BRIEF: Working from the records below, repeat exactly the lines starting at the line that contains "You are a computer-use agent. This" and ending at the line that contains "Screen dimensions: 437x590", inclusive.

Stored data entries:

╔══

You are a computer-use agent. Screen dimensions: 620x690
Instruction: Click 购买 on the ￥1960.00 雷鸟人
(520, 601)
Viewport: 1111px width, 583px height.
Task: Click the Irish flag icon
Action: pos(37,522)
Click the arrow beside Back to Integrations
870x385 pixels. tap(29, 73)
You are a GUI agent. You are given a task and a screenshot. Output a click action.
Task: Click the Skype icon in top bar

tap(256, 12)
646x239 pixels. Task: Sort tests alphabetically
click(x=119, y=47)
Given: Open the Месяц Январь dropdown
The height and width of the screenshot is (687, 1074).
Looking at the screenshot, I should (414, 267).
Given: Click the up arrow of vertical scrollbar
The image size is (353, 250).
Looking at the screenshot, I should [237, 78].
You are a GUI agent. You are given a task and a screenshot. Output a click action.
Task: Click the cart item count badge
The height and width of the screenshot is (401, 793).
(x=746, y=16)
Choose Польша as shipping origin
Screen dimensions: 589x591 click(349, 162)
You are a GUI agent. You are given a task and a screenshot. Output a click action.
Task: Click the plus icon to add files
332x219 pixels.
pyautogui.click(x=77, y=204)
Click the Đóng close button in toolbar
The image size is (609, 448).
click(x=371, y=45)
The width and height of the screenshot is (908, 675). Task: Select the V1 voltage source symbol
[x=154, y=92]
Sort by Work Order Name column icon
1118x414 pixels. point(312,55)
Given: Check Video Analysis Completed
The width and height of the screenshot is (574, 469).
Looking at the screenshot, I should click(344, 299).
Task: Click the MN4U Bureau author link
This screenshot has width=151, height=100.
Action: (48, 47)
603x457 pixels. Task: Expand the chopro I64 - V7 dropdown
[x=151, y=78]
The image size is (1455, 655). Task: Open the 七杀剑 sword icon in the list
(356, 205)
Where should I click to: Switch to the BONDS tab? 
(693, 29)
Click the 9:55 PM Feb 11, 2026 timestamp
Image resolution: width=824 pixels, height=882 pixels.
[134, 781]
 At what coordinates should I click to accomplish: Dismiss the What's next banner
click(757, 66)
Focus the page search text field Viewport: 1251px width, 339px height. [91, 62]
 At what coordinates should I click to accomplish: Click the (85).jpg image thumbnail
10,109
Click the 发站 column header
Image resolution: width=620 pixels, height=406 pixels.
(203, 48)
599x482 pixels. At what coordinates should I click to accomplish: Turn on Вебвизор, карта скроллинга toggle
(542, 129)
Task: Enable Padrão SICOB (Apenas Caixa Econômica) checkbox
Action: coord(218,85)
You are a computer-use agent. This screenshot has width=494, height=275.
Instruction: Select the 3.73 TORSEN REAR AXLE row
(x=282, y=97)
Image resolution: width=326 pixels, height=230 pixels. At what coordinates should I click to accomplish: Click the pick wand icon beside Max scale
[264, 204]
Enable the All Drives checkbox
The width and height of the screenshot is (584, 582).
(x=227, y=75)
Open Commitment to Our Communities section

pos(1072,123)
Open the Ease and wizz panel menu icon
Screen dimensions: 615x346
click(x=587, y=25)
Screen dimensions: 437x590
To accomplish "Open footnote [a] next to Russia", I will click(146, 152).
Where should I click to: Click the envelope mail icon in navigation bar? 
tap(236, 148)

╚══

REPLY:
You are a computer-use agent. This screenshot has width=494, height=275.
Instruction: Select the 3.73 TORSEN REAR AXLE row
(x=282, y=97)
Image resolution: width=326 pixels, height=230 pixels. At what coordinates should I click to accomplish: Click the pick wand icon beside Max scale
[264, 204]
Enable the All Drives checkbox
The width and height of the screenshot is (584, 582).
(x=227, y=75)
Open Commitment to Our Communities section

pos(1072,123)
Open the Ease and wizz panel menu icon
Screen dimensions: 615x346
click(x=587, y=25)
Screen dimensions: 437x590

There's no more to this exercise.